Self review of notes and things to look at

[SgtCoDFish]

note: this defaults to false for now (while the feature is in development) but the planned default for this is "true" (i.e. this will be an opt-out feature, not opt-in)

[achuchev]

just my 2c. Although the name of the flag refers to secrets, even now secrets are being sent, but only their metadata. Perhaps we should clarify that this concerns the private data of the secrets.

[SgtCoDFish]

self-review: This is unrelated to the other changes in this PR, but I couldn't bear to leave the old implementation!

[SgtCoDFish]

note: Changing this to unstructured helps with logic later. Working with runtime.Object sucks and would make it painful to check the _encryptedData field we set.

[SgtCoDFish]

note: Unfortunately, the change to making tc.addObjects a slice of *unstructured.Unstructured forces this so we can create cl - but I still think it's worth it because it makes testing the encryption logic simpler!

[SgtCoDFish]

note: this is slightly redundant since we decrypt just below, but having an explicit check makes the error a little clearer if this fails!

[achuchev]

just my 2c. Although the name of the flag refers to secrets, even now secrets are being sent, but only their metadata. Perhaps we should clarify that this concerns the private data of the secrets.

[achuchev]

Help me understand something. Does this mean that the public keys will only be loaded once at startup?
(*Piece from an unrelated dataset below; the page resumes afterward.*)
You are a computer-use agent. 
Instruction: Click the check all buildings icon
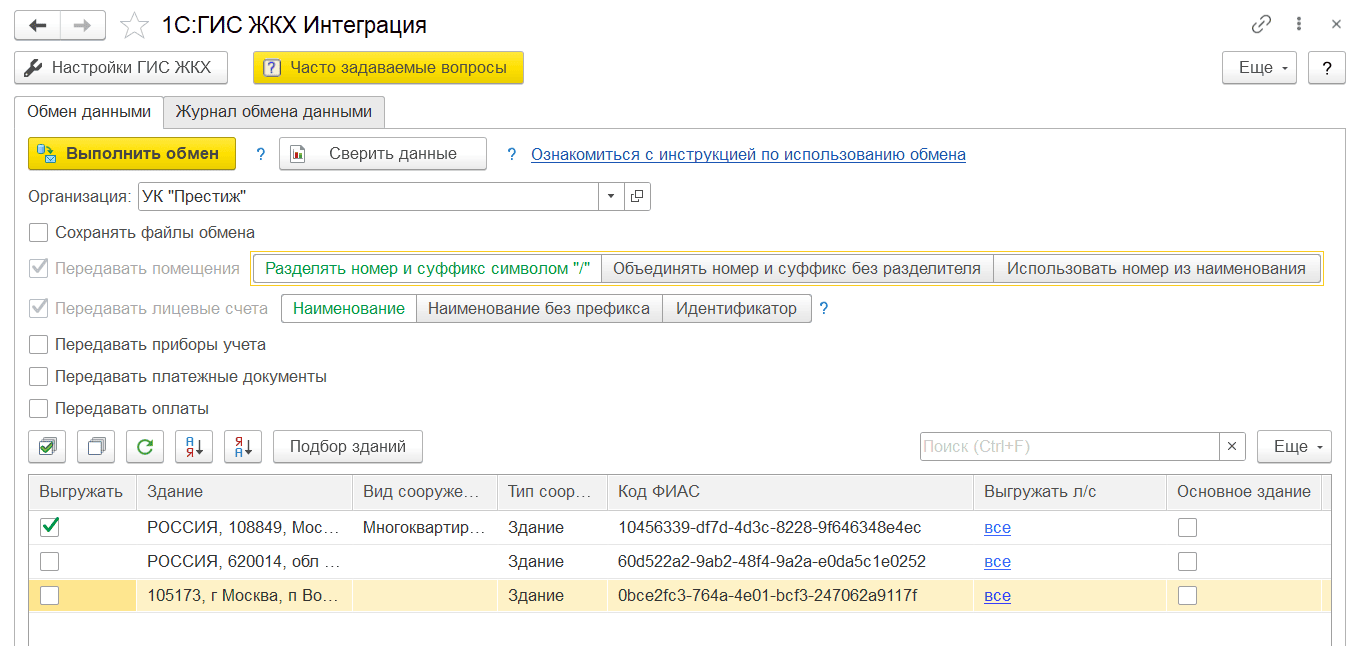click(47, 447)
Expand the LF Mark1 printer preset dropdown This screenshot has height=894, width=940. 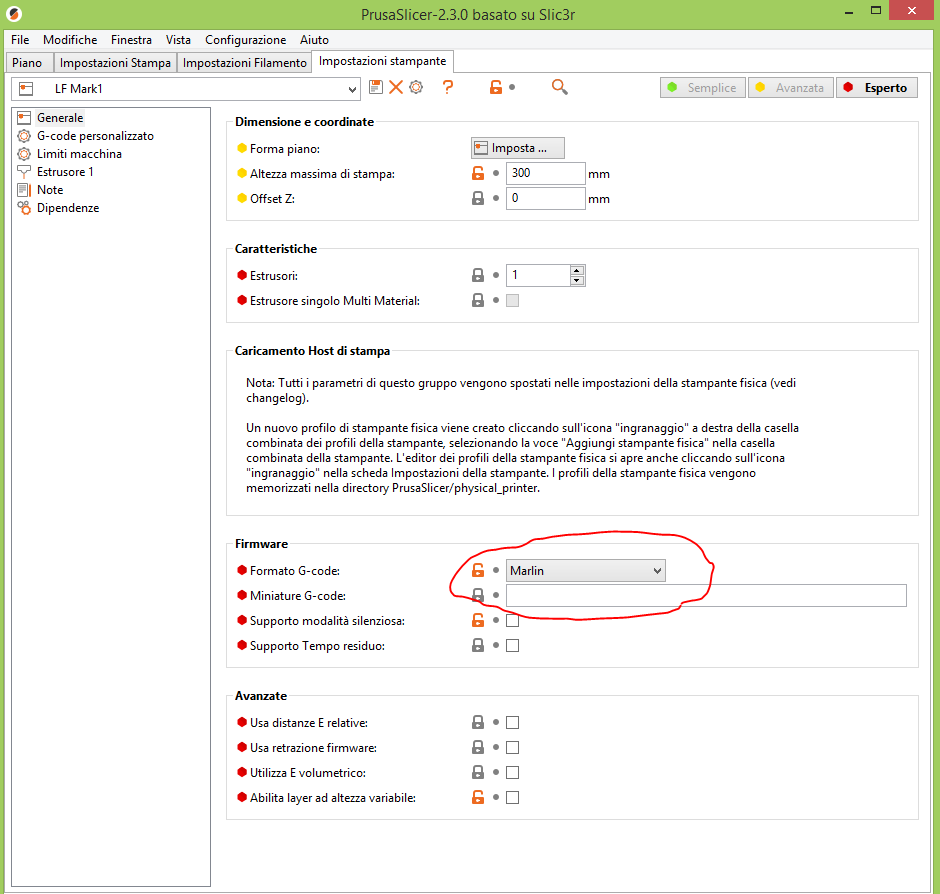(x=352, y=90)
Will there be an option to refresh them while the agent is still running?

[SgtCoDFish]

That won't be the case when JWKS is actually available - we'll fetch regularly. I was intending to fetch before every upload attempt.

I just did a one-off here because there's only one key that never changes!

[wallrj-cyberark]

I ran the test script on my laptop and it worked. You've explained that the embedded public key is a temporary measure, but I think it would be nicer to instead load the public key from a file, because I wanted to try using my own key pair and decrypting the resulting output.json.

I did try creating my own key pair using step CLI, and pasting that public key into the code. But I wasn't able to decrypt the content in the output.json file. I'm probably missing something.

Here's what I tried

$ kind create cluster
$ kubectl create secret generic test-1 --from-literal=password=TOPSECRET
$ step crypto keypair pub.pem key.pem --no-password --insecure --kty RSA

# pasted content of `pub.pem` into `keys.go`


$ ./test.sh
=== Encrypted Secrets Example Test ===

Testing agent with Kubernetes secrets

✓ Connected to Kubernetes cluster
  Context: kind-kind

Found 2 secrets in cluster

Running disco agent with encrypted secrets enabled...
Command: go run ../.. agent --agent-config-file config.yaml --one-shot --output-path output.json

I0205 19:35:13.405794   68893 run.go:59] "Starting" logger="Run" version="development" commit=""
I0205 19:35:13.406752   68893 run.go:117] "Healthz endpoints enabled" logger="Run.APIServer" addr=":8081" path="/healthz"
I0205 19:35:13.406839   68893 run.go:121] "Readyz endpoints enabled" logger="Run.APIServer" addr=":8081" path="/readyz"
I0205 19:35:13.406902   68893 run.go:290] "Pod event recorder disabled" logger="Run" reason="The agent does not appear to be running in a Kubernetes cluster." detail="When running in a Kubernetes cluster the following environment variables must be set: POD_NAME, POD_NODE, POD_UID, POD_NAMESPACE"
I0205 19:35:13.517566   68893 client_file.go:35] "Data saved to local file" outputPath="output.json"
I0205 19:35:13.517690   68893 run.go:440] "Data sent successfully" logger="postData"

✓ Agent completed successfully
✓ Output file created: output.json

$ jq -r '.[0].data.items[0].resource._encryptedData.data | @base64d' < output.json  | step crypto jwe decrypt --key key.pem
error decrypting data: go-jose/go-jose: error in cryptographic primitive

Merge as-is if you prefer and ping me for reviews on follow up PRs.